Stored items
· · · · · · ·

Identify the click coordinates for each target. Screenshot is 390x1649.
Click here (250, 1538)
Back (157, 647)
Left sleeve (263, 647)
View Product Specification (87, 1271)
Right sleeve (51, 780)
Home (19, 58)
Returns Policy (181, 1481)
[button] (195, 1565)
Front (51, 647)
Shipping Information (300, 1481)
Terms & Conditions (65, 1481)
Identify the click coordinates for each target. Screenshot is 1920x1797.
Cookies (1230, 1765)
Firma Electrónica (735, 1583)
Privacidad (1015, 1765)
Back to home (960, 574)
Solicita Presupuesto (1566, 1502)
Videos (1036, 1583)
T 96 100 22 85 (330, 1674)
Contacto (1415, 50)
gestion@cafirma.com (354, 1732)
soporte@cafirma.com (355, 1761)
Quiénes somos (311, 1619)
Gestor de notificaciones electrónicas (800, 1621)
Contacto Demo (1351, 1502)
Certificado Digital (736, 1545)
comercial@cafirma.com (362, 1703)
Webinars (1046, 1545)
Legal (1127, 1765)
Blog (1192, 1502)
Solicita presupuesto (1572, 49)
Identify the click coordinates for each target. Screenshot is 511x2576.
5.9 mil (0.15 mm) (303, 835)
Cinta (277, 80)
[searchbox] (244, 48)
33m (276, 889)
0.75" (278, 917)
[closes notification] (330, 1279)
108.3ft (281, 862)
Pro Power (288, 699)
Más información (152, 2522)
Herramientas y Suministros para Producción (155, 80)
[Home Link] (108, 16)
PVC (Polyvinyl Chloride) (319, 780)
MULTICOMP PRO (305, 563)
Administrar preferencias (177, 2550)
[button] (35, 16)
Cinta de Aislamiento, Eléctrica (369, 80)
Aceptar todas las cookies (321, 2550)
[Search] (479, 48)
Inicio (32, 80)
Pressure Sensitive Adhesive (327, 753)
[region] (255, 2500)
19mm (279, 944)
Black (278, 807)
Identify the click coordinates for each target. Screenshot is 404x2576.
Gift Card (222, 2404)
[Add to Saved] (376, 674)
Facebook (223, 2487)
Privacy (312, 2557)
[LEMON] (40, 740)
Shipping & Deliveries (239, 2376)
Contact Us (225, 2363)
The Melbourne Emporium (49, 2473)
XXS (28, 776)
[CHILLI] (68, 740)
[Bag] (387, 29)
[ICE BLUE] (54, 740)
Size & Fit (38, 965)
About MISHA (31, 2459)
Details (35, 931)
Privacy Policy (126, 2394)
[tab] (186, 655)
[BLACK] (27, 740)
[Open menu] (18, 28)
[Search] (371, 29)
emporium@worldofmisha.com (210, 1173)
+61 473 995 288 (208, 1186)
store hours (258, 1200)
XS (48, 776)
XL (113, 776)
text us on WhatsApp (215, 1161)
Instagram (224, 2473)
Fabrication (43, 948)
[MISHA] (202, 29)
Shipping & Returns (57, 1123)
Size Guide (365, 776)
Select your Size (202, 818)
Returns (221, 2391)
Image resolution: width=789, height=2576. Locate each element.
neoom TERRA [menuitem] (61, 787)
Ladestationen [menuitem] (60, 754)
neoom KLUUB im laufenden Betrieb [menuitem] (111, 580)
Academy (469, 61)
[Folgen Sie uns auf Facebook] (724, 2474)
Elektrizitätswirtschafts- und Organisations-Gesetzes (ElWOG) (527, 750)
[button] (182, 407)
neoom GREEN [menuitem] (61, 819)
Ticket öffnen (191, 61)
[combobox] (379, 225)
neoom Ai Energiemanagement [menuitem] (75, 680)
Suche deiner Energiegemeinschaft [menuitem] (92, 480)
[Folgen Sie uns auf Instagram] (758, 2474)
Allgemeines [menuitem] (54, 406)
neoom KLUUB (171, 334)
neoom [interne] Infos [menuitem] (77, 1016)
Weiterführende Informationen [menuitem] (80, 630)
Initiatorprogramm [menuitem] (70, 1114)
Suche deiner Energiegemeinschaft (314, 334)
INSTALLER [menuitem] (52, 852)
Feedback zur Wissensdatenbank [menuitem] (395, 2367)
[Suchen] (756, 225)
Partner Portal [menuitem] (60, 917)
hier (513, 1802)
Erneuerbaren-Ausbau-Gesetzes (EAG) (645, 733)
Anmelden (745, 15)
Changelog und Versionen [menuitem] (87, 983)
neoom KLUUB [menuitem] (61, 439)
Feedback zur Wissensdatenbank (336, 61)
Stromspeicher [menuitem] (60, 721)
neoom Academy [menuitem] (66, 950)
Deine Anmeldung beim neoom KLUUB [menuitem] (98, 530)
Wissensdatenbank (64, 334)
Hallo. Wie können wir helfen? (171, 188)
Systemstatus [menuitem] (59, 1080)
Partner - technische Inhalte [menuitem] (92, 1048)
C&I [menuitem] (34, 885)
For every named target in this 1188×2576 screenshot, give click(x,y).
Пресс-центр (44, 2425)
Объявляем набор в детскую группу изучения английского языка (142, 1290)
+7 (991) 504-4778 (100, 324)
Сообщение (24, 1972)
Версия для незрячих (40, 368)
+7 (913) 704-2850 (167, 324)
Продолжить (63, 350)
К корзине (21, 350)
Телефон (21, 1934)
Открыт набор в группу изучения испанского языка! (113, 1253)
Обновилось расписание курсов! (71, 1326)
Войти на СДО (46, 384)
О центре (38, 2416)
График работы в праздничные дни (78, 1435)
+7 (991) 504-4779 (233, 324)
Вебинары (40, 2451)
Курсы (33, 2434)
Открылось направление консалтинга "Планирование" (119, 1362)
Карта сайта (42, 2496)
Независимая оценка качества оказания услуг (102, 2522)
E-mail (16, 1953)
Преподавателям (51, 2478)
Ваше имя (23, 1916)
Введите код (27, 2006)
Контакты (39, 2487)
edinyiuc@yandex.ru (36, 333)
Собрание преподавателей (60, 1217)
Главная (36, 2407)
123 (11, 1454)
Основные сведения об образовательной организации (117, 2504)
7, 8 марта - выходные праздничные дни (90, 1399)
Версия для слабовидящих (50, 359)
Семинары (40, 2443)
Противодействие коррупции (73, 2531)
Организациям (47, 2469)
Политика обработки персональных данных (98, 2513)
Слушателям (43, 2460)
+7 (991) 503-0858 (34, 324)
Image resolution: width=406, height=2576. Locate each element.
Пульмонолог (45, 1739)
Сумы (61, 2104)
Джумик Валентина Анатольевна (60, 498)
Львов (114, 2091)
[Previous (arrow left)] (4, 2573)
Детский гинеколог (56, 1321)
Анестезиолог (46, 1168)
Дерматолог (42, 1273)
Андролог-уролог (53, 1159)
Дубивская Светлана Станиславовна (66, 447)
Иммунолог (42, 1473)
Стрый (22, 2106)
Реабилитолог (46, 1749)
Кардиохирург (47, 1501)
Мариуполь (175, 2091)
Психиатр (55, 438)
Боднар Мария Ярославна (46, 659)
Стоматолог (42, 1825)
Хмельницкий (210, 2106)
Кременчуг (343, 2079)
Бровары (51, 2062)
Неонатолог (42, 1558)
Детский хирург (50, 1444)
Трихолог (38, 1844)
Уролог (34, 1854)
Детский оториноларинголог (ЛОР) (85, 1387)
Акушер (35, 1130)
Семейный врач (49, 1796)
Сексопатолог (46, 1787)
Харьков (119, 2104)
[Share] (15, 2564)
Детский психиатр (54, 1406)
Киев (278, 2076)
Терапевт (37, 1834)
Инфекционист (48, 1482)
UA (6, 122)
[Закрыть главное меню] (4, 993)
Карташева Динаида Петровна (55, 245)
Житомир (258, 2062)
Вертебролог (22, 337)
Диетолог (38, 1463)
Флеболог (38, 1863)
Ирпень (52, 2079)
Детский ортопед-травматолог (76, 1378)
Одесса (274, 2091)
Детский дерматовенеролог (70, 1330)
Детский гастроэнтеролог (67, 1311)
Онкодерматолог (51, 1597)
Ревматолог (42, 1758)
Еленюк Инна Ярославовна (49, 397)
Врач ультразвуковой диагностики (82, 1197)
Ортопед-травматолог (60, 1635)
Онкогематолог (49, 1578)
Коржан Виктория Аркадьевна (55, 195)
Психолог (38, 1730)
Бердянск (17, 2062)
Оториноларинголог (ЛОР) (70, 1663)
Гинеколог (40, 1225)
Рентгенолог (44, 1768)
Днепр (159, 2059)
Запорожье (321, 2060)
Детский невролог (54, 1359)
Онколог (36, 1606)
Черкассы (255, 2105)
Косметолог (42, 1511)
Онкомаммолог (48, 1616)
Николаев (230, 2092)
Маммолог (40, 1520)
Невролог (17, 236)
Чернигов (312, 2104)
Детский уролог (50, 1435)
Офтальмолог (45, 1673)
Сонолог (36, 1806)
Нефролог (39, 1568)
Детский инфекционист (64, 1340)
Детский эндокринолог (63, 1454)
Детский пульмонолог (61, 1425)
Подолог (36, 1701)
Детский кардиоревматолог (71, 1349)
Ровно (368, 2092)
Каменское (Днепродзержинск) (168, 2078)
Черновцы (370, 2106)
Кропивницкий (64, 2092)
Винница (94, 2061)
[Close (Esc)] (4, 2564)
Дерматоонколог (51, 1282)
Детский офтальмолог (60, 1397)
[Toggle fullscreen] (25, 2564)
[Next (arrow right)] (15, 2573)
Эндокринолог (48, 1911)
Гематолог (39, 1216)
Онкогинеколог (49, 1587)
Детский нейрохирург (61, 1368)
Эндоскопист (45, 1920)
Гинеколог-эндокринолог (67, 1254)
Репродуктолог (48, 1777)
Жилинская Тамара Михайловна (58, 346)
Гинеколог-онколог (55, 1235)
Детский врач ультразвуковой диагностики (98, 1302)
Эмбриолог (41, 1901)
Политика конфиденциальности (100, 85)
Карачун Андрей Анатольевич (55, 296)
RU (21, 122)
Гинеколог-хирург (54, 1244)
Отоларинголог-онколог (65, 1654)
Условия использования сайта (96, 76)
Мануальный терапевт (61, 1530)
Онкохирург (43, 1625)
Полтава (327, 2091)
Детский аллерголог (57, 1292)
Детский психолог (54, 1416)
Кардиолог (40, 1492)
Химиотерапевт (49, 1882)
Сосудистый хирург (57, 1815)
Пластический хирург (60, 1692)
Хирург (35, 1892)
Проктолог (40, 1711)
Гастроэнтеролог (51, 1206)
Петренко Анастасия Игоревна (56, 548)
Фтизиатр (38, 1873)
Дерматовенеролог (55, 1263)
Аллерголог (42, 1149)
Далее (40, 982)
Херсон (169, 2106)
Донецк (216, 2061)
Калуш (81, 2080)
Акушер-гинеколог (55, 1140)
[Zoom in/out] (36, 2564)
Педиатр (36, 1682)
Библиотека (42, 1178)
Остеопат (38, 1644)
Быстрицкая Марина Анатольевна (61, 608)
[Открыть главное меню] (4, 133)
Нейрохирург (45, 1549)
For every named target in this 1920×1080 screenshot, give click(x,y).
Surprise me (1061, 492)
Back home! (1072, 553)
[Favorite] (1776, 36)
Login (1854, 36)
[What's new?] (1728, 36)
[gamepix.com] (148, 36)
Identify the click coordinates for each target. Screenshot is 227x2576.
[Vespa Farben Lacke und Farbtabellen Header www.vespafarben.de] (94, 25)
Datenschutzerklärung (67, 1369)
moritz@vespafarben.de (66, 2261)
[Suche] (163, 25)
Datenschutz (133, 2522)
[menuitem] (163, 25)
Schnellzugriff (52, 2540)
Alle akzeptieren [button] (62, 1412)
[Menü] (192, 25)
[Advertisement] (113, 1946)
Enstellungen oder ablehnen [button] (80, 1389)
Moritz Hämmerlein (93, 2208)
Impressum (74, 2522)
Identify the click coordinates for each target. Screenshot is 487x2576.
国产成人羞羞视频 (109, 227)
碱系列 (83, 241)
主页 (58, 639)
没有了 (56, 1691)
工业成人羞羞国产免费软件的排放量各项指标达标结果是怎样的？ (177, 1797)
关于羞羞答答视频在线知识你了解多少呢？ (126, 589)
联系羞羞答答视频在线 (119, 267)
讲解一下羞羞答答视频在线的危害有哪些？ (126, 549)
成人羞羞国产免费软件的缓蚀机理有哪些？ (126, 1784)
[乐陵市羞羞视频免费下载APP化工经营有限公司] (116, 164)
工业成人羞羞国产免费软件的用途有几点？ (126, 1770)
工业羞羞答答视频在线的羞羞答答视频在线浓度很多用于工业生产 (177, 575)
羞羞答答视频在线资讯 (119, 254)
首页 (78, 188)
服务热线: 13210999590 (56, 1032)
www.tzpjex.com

· · · · · · ·

> **TASK TO CARRY OUT**
The expected output is the exact run of lines from the start of the entries through the line with "[LEMON] (40, 740)", inclusive.

> **WRITTEN SOLUTION**
Identify the click coordinates for each target. Screenshot is 390x1649.
Click here (250, 1538)
Back (157, 647)
Left sleeve (263, 647)
View Product Specification (87, 1271)
Right sleeve (51, 780)
Home (19, 58)
Returns Policy (181, 1481)
[button] (195, 1565)
Front (51, 647)
Shipping Information (300, 1481)
Terms & Conditions (65, 1481)
Identify the click coordinates for each target. Screenshot is 1920x1797.
Cookies (1230, 1765)
Firma Electrónica (735, 1583)
Privacidad (1015, 1765)
Back to home (960, 574)
Solicita Presupuesto (1566, 1502)
Videos (1036, 1583)
T 96 100 22 85 (330, 1674)
Contacto (1415, 50)
gestion@cafirma.com (354, 1732)
soporte@cafirma.com (355, 1761)
Quiénes somos (311, 1619)
Gestor de notificaciones electrónicas (800, 1621)
Contacto Demo (1351, 1502)
Certificado Digital (736, 1545)
comercial@cafirma.com (362, 1703)
Webinars (1046, 1545)
Legal (1127, 1765)
Blog (1192, 1502)
Solicita presupuesto (1572, 49)
Identify the click coordinates for each target. Screenshot is 511x2576.
5.9 mil (0.15 mm) (303, 835)
Cinta (277, 80)
[searchbox] (244, 48)
33m (276, 889)
0.75" (278, 917)
[closes notification] (330, 1279)
108.3ft (281, 862)
Pro Power (288, 699)
Más información (152, 2522)
Herramientas y Suministros para Producción (155, 80)
[Home Link] (108, 16)
PVC (Polyvinyl Chloride) (319, 780)
MULTICOMP PRO (305, 563)
Administrar preferencias (177, 2550)
[button] (35, 16)
Cinta de Aislamiento, Eléctrica (369, 80)
Aceptar todas las cookies (321, 2550)
[Search] (479, 48)
Inicio (32, 80)
Pressure Sensitive Adhesive (327, 753)
[region] (255, 2500)
19mm (279, 944)
Black (278, 807)
Identify the click coordinates for each target. Screenshot is 404x2576.
Gift Card (222, 2404)
[Add to Saved] (376, 674)
Facebook (223, 2487)
Privacy (312, 2557)
[LEMON] (40, 740)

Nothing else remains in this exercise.